The Bureau of Industry and Security needs more resources to investigate export control violations, Commerce Secretary Gina Raimondo said this week. She also said a potential government shutdown would be “crushing” for the agency’s enforcement efforts and work on semiconductor export regulations.
Exports to China
The U.S. unsealed an indictment this week against a Russian citizen and Hong Kong resident who helped illegally procure U.S. dual-use microelectronics with military applications for Russian end users. Maxim Marchenko used a network of shell companies to source the items from the U.S., DOJ said, giving false information to American distributors to assure them the products weren’t destined for Russia. Marchenko was charged with conspiring to defraud the U.S. along with money laundering, wire fraud and smuggling offenses.
A new Defense Department policy memo and guidance on foreign influence within American research institutions could exacerbate already complex export control due diligence challenges at universities, said Jackson Wood, director for industry strategy at Descartes. It also could lead to larger compliance risks for universities pursuing DOD-funded research, said Kit Conklin of compliance risk advisory firm Kharon.

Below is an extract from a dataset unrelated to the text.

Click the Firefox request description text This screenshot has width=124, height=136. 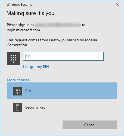[52, 42]
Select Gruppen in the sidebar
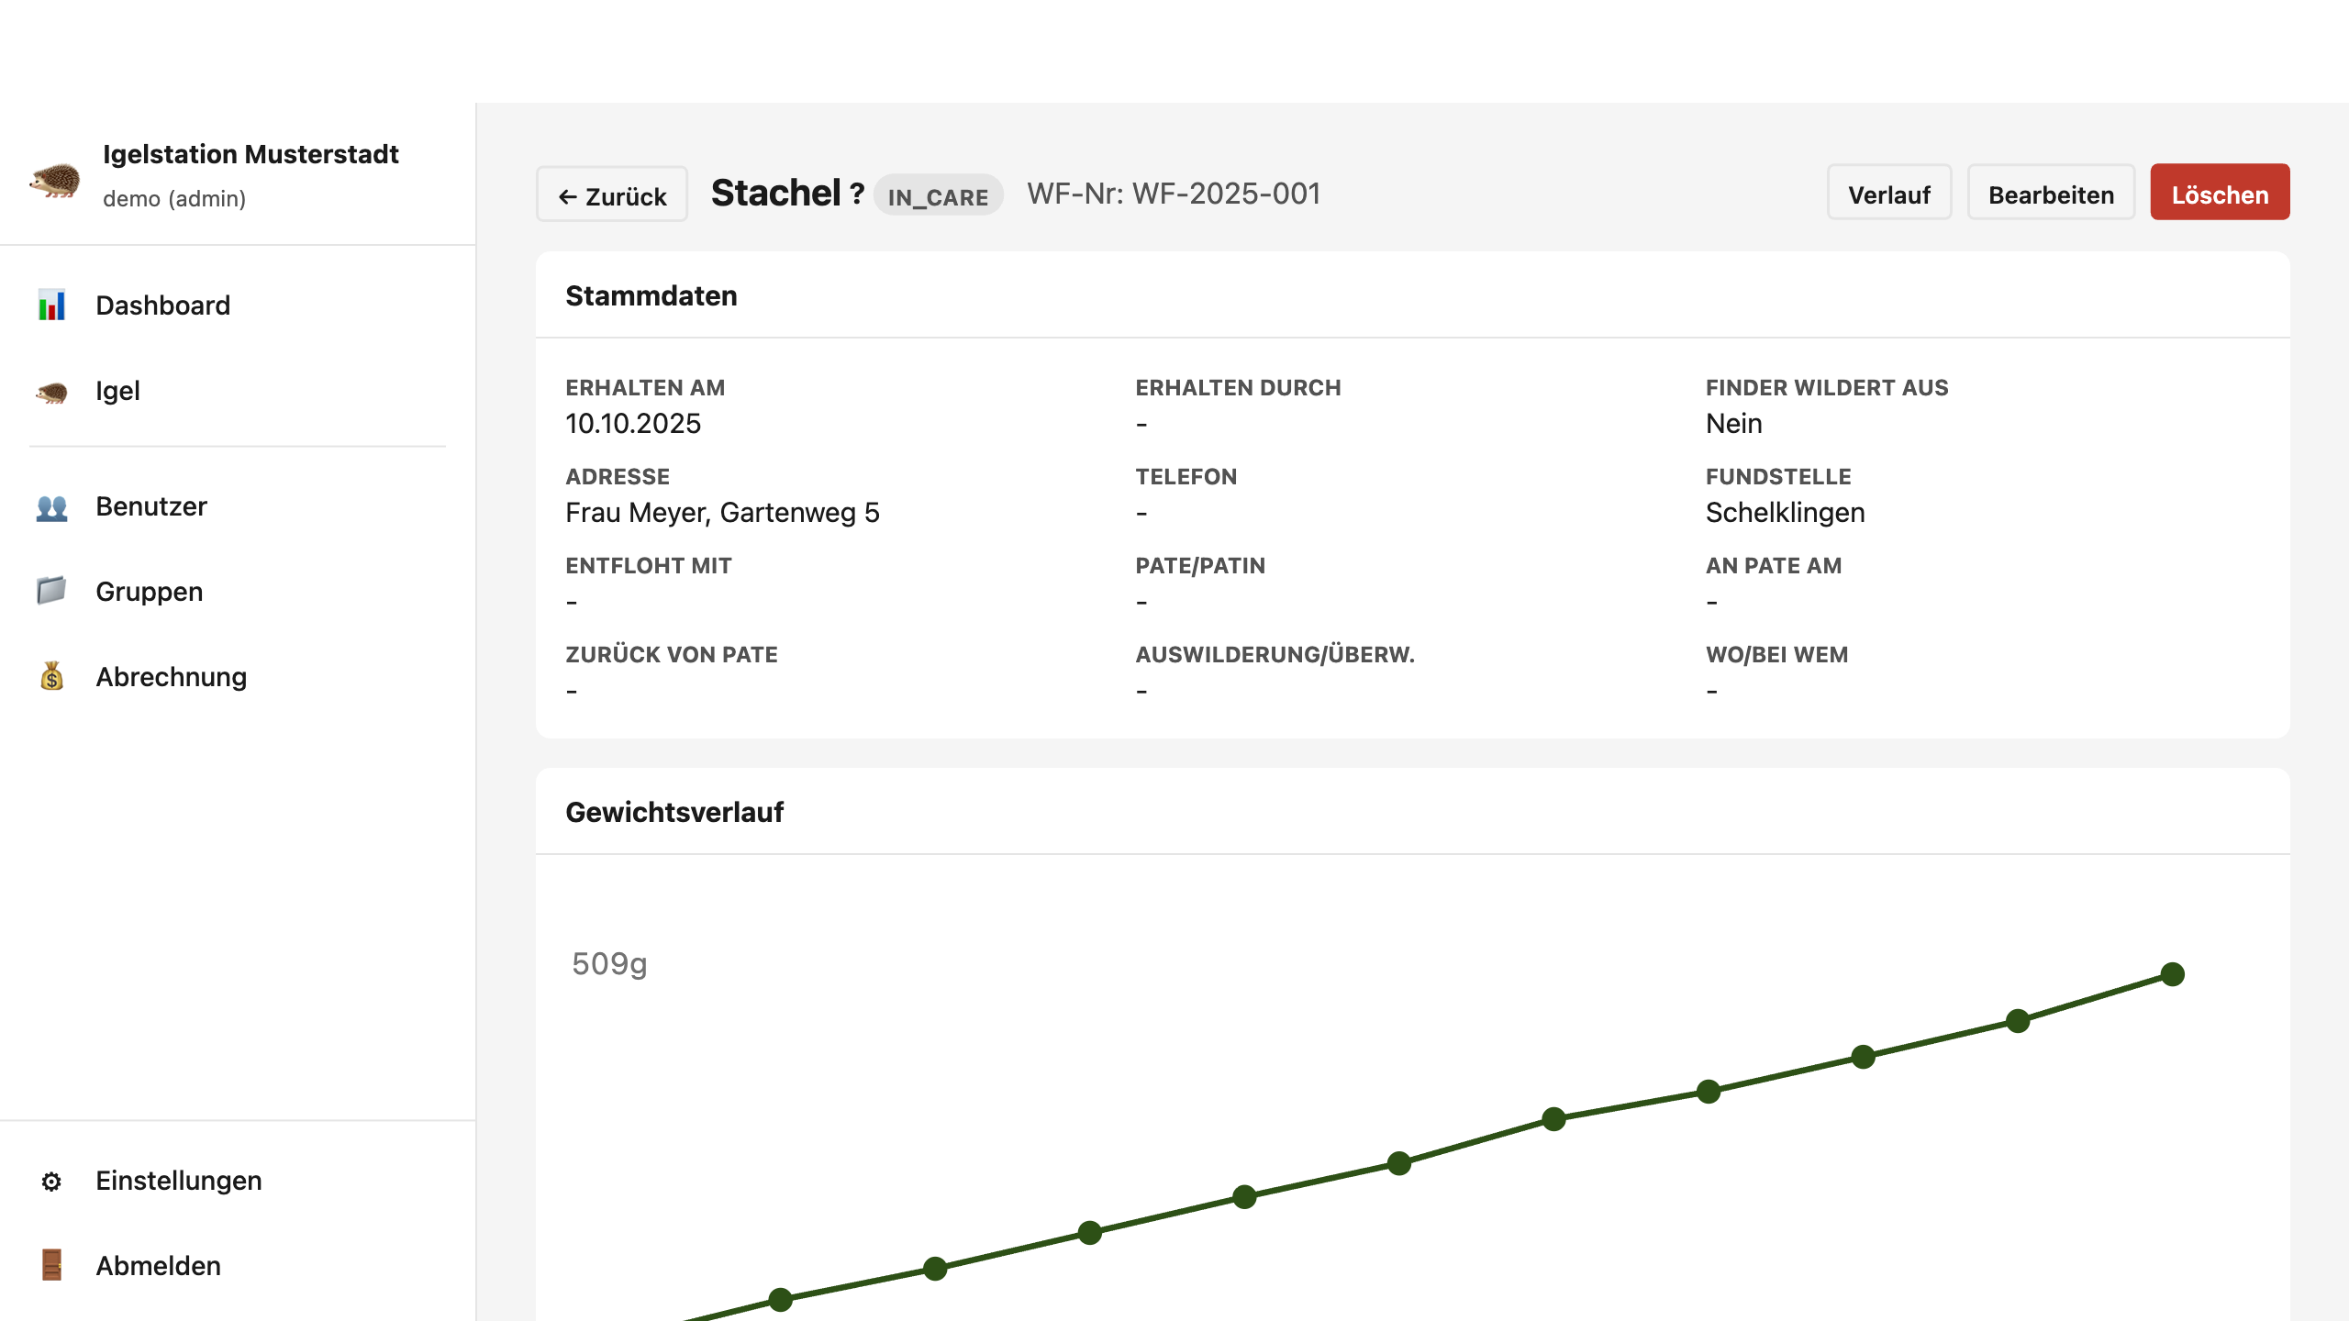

Republicans are asking the Biden administration to strengthen export controls against Huawei and Semiconductor Manufacturing International Company after Huawei this month unveiled a new smartphone that may have been made through means that violated U.S. export restrictions (see 2309120005). They said both technology companies should be subject to “full blocking sanctions” and their executives should face criminal investigations, adding that the Commerce Department should revoke all of their existing license applications, add all their subsidiaries to the Entity List and take other measures to cut off a broad range of shipments to both firms.
China’s commerce ministry is paying “close attention” to a decision by Mexico in August to raise tariffs on imports of steel and other items from non-free trade agreement countries, a ministry spokesperson said last week. “Although this measure does not target specific countries,” China is monitoring its impact, the spokesperson said, according to an unofficial translation. “Judging from historical experience, raising tariffs will increase the production costs of downstream industries and reduce consumer welfare," the spokesperson said, adding that China hopes Mexico "will adhere to the principles of free trade and use such measures with caution.”
The top two lawmakers on the House Select Committee on China criticized Beijing’s decision last month to suspend imports of Japanese seafood, saying the trade restrictions are “unacceptable and must be reversed.” China suspended the imports in response to Japan's release of nuclear-contaminated water into the ocean stemming from the 2011 Fukushima nuclear power plant incident following a tsunami (see 2308220022).
A think tank with roots in libertarianism that now supports a carbon tax warned that members of Congress who want to pass a carbon border adjustment tax without a domestic carbon tax face more than just litigation at the World Trade Organization.
On a panel on critical minerals ally-shoring, panelists representing the perspective of Latin America, the U.S., the EU and, to some degree, China, agreed that the current race to lock down supplies of the raw materials needed for advanced batteries, wind turbines and computer chips is one where every man is out for himself, and resource-rich countries in the Global South are exploited.
Sen. Marco Rubio, R-Fla., said he is concerned about the “growing relationship” between Venezuela and China, and urged the Biden administration to threaten sanctions against China for aiding the Nicolas Maduro-led regime in Caracas. In a Sept. 13 letter, Rubio noted that Maduro is in Beijing to meet with Chinese leader Xi Jinping, where Maduro is “expected to request economic and development assistance” from China. The U.S. should declare that “any decision by a Chinese entity to provide new funding for the Venezuelan regime will be met with U.S. sanctions,” Rubio said.
The EU will open a countervailing duty investigation on electric vehicles from China, European Commission President Ursula von der Leyen said during her 2023 state of the union address to the European Parliament. The bloc "must defend" itself "against unfair practices," including Chinese state subsidies that keep its electric vehicles at artificially low prices, von der Leyen said. She also clarified that the EU's policy is one of "de-risk" and not decoupling, insisting that open lines of communication will remain open with Chinese leadership.